Revenues would be passed through to shareholders who would become responsible for the tax.
But to qualify for S status under Internal Revenue Service rules, a corporation can have no more than 75 shareholders. Whitman Bancorporation has 230.
The board proposal would have cashed out all those who own fewer than 1,328 shares at $40 per share.
Many of those shareholders did not want to sell. With the support of others who did possess the minimum number of shares to remain owners, they kept the proportion of shares voting for the board plan to 61 percent, Chairman Phillip Largent said Friday.
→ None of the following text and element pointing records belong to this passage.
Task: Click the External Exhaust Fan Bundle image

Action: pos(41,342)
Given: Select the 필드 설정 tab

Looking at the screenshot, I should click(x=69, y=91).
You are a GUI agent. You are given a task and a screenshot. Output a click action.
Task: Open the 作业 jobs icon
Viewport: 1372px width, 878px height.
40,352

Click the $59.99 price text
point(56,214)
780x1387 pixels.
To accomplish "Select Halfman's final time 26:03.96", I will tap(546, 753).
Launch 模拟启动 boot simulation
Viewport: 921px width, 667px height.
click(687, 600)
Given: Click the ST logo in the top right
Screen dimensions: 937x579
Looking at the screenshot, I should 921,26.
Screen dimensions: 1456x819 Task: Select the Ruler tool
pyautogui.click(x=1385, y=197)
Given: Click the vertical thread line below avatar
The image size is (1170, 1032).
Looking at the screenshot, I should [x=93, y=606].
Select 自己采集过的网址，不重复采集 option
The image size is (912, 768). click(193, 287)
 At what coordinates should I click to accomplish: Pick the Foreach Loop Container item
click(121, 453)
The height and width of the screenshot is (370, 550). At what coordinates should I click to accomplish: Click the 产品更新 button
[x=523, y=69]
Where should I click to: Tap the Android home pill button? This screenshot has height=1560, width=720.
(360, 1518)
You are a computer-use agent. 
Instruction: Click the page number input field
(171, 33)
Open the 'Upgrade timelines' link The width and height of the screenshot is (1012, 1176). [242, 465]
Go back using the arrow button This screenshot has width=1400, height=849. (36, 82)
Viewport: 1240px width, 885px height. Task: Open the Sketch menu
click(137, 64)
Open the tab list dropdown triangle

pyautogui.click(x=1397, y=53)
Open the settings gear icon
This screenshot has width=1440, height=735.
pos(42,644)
He said the plan, or a modification, would not be resubmitted to the shareholders, who turned out in force to hear presentations explaining the reorganization and its implications.
“I thought it was a good proposal for them,” Largent said.
But he acknowledged the difficulty of satisfying concerns of the shareholders who would have been ousted by the plan.
“I can appreciate why it was voted down,” he said.
Spokane attorney Doug Siddoway represented one of the larger shareholders who opposed the directors’ plan.
He said many of those who attended the meeting in the lobby of Bank of Whitman’s main branch said community banking is more than numbers.
They wanted the interests of their longtime friends and neighbors protected, he said.
“It was kind of a heartwarming thing to see,” Siddoway said, adding that he did not expect the reorganization plan to resurface.
Largent said there would be no changes in Whitman Bancorporation and its 11-branch operating subsidiary in the wake of the shareholder vote.